Natural and human-caused forest fires, together with the impacts of anthropogenic climate breakdown are also destroying wildlife and their habitats. The Australian bushfires that raged in 2020 continue to do so in the new year and already affected or killed nearly three billion animals. Extensive wildfires such as this have been occurring across the globe in the last few years. From 1958 to the present, the Keeling Curve illustrates the grim future in the planet’s climate. Atmospheric carbon dioxide exceeded 400 parts per million (ppm) in 2015 greatly surpassing the tolerable limit of 350 ppm. Given this trajectory, all of the earth’s ecosystems could suffer severe impacts in the coming decades and the current effects to flora and fauna we are witnessing could even seem benign.

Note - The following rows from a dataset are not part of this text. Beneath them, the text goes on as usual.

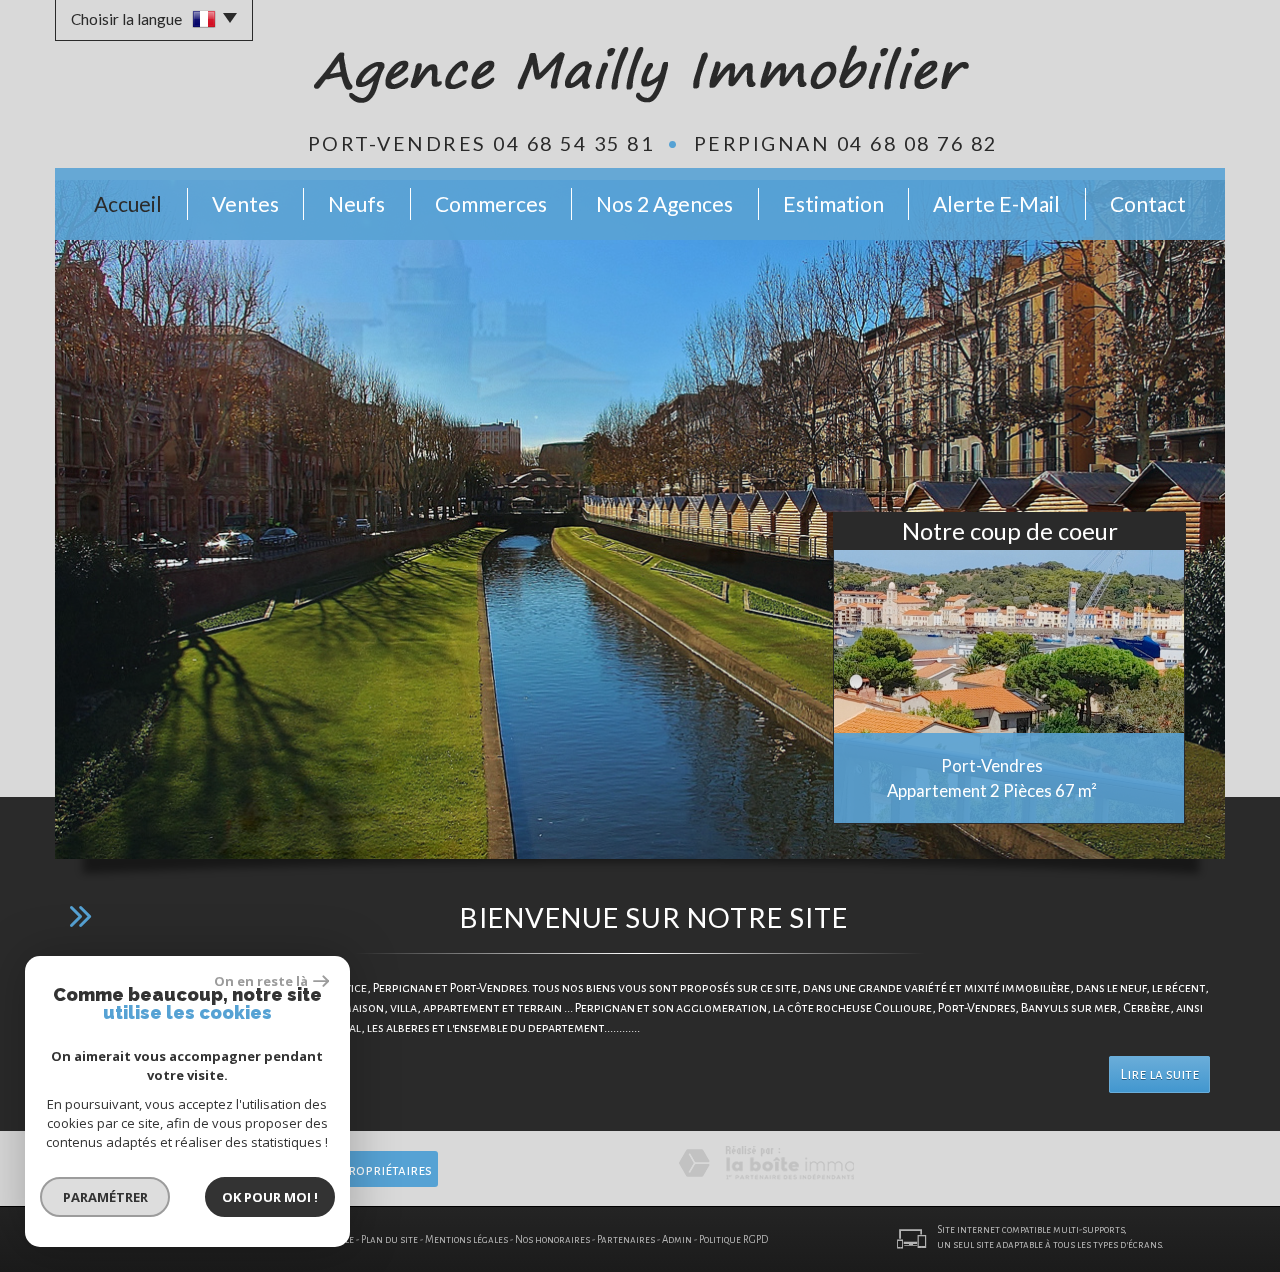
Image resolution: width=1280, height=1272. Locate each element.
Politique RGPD (733, 1239)
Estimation (833, 203)
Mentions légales (466, 1239)
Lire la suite (1159, 1074)
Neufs (356, 203)
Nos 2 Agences (664, 203)
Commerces (491, 203)
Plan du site (389, 1239)
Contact (1148, 203)
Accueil (128, 203)
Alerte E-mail (996, 203)
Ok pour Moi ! (270, 1197)
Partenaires (626, 1239)
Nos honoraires (552, 1239)
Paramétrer (105, 1197)
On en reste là (261, 981)
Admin (677, 1239)
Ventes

To make matters worse, anthropogenic climate breakdown drives positive feedback loops in biodiversity loss. Its effects such as increasing temperature, extreme droughts, forest fires, super typhoons, widespread flooding, and decline of polar ice all contribute to massive loss of habitats and their flora and fauna. Destruction of natural ecosystems ensure difficulty and, in some cases, even impossibility of biodiversity bounce back. The loss of these natural carbon sink ecosystems in turn contribute to the climate crisis creating a vicious hyper cycle that could be cataclysmic in the future.


Scientists claim that the climate crisis tipping point is only a few years away, and most countries are hardly on track in achieving their Paris Agreement targets. The next decade will be critical in slowing climate impacts and similarly sends a fair warning on biodiversity loss.

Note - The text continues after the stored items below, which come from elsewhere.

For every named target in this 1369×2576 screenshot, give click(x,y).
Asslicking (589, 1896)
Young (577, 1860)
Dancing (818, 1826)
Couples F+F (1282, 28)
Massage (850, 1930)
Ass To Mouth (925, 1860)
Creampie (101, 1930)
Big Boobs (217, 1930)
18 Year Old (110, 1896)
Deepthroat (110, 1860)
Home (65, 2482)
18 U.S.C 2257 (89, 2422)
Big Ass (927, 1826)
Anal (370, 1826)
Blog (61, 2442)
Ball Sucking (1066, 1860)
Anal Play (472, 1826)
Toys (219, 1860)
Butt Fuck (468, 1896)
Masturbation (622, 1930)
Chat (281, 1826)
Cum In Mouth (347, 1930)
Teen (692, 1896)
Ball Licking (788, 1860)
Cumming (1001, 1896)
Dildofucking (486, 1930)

There is great variation of biodiversity loss across the world. As acceleration of environmental change is hastened by unbridled human activity, we need to understand how these changes would continue to play out in the future. The business-as-usual scenario is grim. Biodiversity loss could impact major facets of the environment and human life as we know it. Are countries willing and able to institute policies and programs to reverse these frightening trends? Will neighboring countries and regions recognize the importance of geographical biomes beyond political borders and propel concerted action? We should and we must, for if we don’t, our own survival might be at stake.